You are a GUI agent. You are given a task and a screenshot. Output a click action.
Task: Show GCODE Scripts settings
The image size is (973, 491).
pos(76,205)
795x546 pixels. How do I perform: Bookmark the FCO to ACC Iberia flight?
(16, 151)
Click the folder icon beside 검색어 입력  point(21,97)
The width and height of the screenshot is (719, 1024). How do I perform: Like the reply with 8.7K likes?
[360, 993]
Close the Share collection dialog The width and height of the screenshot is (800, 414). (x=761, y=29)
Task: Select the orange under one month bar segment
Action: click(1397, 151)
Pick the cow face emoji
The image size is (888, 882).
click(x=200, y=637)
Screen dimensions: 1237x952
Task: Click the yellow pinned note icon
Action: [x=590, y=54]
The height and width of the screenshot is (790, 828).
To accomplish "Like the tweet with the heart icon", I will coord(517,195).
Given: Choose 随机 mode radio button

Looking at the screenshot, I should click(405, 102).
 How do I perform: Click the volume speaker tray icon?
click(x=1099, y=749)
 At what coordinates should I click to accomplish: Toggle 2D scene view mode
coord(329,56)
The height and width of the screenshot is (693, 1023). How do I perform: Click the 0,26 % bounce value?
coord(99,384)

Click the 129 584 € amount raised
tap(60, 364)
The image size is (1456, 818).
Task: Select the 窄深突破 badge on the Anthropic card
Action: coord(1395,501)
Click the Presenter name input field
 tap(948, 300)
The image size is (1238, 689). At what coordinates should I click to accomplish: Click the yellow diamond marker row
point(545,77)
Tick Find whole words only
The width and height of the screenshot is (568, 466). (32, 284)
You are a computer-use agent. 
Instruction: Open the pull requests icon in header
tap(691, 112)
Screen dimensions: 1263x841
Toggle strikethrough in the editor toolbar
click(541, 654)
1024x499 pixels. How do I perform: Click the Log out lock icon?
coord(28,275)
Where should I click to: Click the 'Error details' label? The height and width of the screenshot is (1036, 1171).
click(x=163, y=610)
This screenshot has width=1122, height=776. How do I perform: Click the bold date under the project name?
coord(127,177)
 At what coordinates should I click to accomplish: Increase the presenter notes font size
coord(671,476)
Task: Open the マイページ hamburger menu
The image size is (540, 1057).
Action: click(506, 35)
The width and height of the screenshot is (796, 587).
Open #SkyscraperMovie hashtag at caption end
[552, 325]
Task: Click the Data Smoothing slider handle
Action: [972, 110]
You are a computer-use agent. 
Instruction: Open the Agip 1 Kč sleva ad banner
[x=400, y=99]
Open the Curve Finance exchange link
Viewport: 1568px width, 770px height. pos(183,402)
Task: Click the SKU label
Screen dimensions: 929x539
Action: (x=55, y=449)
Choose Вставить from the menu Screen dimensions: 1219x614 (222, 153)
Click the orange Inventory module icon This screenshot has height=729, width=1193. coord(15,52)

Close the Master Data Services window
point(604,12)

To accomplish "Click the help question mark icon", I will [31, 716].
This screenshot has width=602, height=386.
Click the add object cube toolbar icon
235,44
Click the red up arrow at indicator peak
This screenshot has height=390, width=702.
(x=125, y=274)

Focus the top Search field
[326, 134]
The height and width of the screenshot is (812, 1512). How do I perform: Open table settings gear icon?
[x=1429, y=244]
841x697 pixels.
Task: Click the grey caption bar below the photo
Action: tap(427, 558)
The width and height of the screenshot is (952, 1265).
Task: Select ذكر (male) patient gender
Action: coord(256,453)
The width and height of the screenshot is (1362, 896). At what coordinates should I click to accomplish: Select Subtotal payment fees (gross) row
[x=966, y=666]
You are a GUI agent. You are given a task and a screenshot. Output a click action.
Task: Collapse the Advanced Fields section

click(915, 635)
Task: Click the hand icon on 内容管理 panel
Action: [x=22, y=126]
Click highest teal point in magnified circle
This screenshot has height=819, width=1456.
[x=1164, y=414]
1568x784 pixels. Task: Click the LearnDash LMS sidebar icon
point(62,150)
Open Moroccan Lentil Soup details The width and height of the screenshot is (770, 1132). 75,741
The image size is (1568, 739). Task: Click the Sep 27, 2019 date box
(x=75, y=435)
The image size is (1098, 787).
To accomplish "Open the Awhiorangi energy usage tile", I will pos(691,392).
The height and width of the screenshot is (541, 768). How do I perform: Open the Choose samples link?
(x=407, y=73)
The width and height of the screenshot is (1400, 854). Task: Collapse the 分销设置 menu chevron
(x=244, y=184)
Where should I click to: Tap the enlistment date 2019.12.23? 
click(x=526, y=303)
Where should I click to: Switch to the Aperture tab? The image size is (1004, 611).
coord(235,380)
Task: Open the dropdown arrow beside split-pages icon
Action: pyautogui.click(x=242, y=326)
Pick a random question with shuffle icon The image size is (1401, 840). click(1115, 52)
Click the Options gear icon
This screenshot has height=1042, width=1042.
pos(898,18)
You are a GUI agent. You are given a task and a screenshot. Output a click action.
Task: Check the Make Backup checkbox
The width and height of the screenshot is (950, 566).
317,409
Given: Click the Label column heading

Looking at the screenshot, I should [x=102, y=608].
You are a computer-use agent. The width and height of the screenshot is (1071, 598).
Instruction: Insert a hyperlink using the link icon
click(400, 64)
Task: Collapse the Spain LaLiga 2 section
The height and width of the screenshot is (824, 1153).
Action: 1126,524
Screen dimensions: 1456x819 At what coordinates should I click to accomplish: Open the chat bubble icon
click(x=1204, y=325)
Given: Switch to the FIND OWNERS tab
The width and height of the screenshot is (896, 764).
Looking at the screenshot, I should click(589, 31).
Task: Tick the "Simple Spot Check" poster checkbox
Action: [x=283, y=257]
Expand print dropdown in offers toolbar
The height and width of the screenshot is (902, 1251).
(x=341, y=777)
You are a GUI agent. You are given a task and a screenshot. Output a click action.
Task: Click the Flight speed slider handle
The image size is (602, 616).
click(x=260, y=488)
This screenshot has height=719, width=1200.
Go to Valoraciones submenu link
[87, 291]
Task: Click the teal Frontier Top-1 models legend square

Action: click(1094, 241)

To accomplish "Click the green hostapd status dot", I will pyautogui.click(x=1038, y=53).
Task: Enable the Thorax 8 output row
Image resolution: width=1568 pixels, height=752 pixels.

- [EXERCISE INSTRUCTIONS]
Can you reproduce the entire listing above word for word, without changing any line?

- [CORRECT RESPONSE]
You are a GUI agent. You are given a task and a screenshot. Output a click action.
Task: Show GCODE Scripts settings
The image size is (973, 491).
pos(76,205)
795x546 pixels. How do I perform: Bookmark the FCO to ACC Iberia flight?
(16, 151)
Click the folder icon beside 검색어 입력  point(21,97)
The width and height of the screenshot is (719, 1024). How do I perform: Like the reply with 8.7K likes?
[360, 993]
Close the Share collection dialog The width and height of the screenshot is (800, 414). (x=761, y=29)
Task: Select the orange under one month bar segment
Action: click(1397, 151)
Pick the cow face emoji
The image size is (888, 882).
click(x=200, y=637)
Screen dimensions: 1237x952
Task: Click the yellow pinned note icon
Action: [x=590, y=54]
The height and width of the screenshot is (790, 828).
To accomplish "Like the tweet with the heart icon", I will coord(517,195).
Given: Choose 随机 mode radio button

Looking at the screenshot, I should click(405, 102).
 How do I perform: Click the volume speaker tray icon?
click(x=1099, y=749)
 At what coordinates should I click to accomplish: Toggle 2D scene view mode
coord(329,56)
The height and width of the screenshot is (693, 1023). How do I perform: Click the 0,26 % bounce value?
coord(99,384)

Click the 129 584 € amount raised
tap(60, 364)
The image size is (1456, 818).
Task: Select the 窄深突破 badge on the Anthropic card
Action: coord(1395,501)
Click the Presenter name input field
 tap(948, 300)
The image size is (1238, 689). At what coordinates should I click to accomplish: Click the yellow diamond marker row
point(545,77)
Tick Find whole words only
The width and height of the screenshot is (568, 466). (32, 284)
You are a computer-use agent. 
Instruction: Open the pull requests icon in header
tap(691, 112)
Screen dimensions: 1263x841
Toggle strikethrough in the editor toolbar
click(541, 654)
1024x499 pixels. How do I perform: Click the Log out lock icon?
coord(28,275)
Where should I click to: Click the 'Error details' label? The height and width of the screenshot is (1036, 1171).
click(x=163, y=610)
This screenshot has width=1122, height=776. How do I perform: Click the bold date under the project name?
coord(127,177)
 At what coordinates should I click to accomplish: Increase the presenter notes font size
coord(671,476)
Task: Open the マイページ hamburger menu
The image size is (540, 1057).
Action: click(506, 35)
The width and height of the screenshot is (796, 587).
Open #SkyscraperMovie hashtag at caption end
[552, 325]
Task: Click the Data Smoothing slider handle
Action: [972, 110]
You are a computer-use agent. 
Instruction: Open the Agip 1 Kč sleva ad banner
[x=400, y=99]
Open the Curve Finance exchange link
Viewport: 1568px width, 770px height. pos(183,402)
Task: Click the SKU label
Screen dimensions: 929x539
Action: (x=55, y=449)
Choose Вставить from the menu Screen dimensions: 1219x614 (222, 153)
Click the orange Inventory module icon This screenshot has height=729, width=1193. coord(15,52)

Close the Master Data Services window
point(604,12)

To accomplish "Click the help question mark icon", I will [31, 716].
This screenshot has width=602, height=386.
Click the add object cube toolbar icon
235,44
Click the red up arrow at indicator peak
This screenshot has height=390, width=702.
(x=125, y=274)

Focus the top Search field
[326, 134]
The height and width of the screenshot is (812, 1512). How do I perform: Open table settings gear icon?
[x=1429, y=244]
841x697 pixels.
Task: Click the grey caption bar below the photo
Action: tap(427, 558)
The width and height of the screenshot is (952, 1265).
Task: Select ذكر (male) patient gender
Action: coord(256,453)
The width and height of the screenshot is (1362, 896). At what coordinates should I click to accomplish: Select Subtotal payment fees (gross) row
[x=966, y=666]
You are a GUI agent. You are given a task and a screenshot. Output a click action.
Task: Collapse the Advanced Fields section

click(915, 635)
Task: Click the hand icon on 内容管理 panel
Action: [x=22, y=126]
Click highest teal point in magnified circle
This screenshot has height=819, width=1456.
[x=1164, y=414]
1568x784 pixels. Task: Click the LearnDash LMS sidebar icon
point(62,150)
Open Moroccan Lentil Soup details The width and height of the screenshot is (770, 1132). 75,741
The image size is (1568, 739). Task: Click the Sep 27, 2019 date box
(x=75, y=435)
The image size is (1098, 787).
To accomplish "Open the Awhiorangi energy usage tile", I will pos(691,392).
The height and width of the screenshot is (541, 768). How do I perform: Open the Choose samples link?
(x=407, y=73)
The width and height of the screenshot is (1400, 854). Task: Collapse the 分销设置 menu chevron
(x=244, y=184)
Where should I click to: Tap the enlistment date 2019.12.23? 
click(x=526, y=303)
Where should I click to: Switch to the Aperture tab? The image size is (1004, 611).
coord(235,380)
Task: Open the dropdown arrow beside split-pages icon
Action: pyautogui.click(x=242, y=326)
Pick a random question with shuffle icon The image size is (1401, 840). click(1115, 52)
Click the Options gear icon
This screenshot has height=1042, width=1042.
pos(898,18)
You are a GUI agent. You are given a task and a screenshot. Output a click action.
Task: Check the Make Backup checkbox
The width and height of the screenshot is (950, 566).
317,409
Given: Click the Label column heading

Looking at the screenshot, I should [x=102, y=608].
You are a computer-use agent. The width and height of the screenshot is (1071, 598).
Instruction: Insert a hyperlink using the link icon
click(400, 64)
Task: Collapse the Spain LaLiga 2 section
The height and width of the screenshot is (824, 1153).
Action: 1126,524
Screen dimensions: 1456x819 At what coordinates should I click to accomplish: Open the chat bubble icon
click(x=1204, y=325)
Given: Switch to the FIND OWNERS tab
The width and height of the screenshot is (896, 764).
Looking at the screenshot, I should click(589, 31).
Task: Tick the "Simple Spot Check" poster checkbox
Action: [x=283, y=257]
Expand print dropdown in offers toolbar
The height and width of the screenshot is (902, 1251).
(x=341, y=777)
You are a GUI agent. You are given a task and a screenshot. Output a click action.
Task: Click the Flight speed slider handle
The image size is (602, 616).
click(x=260, y=488)
This screenshot has height=719, width=1200.
Go to Valoraciones submenu link
[87, 291]
Task: Click the teal Frontier Top-1 models legend square

Action: click(1094, 241)

To accomplish "Click the green hostapd status dot", I will pyautogui.click(x=1038, y=53).
Task: Enable the Thorax 8 output row
Image resolution: width=1568 pixels, height=752 pixels.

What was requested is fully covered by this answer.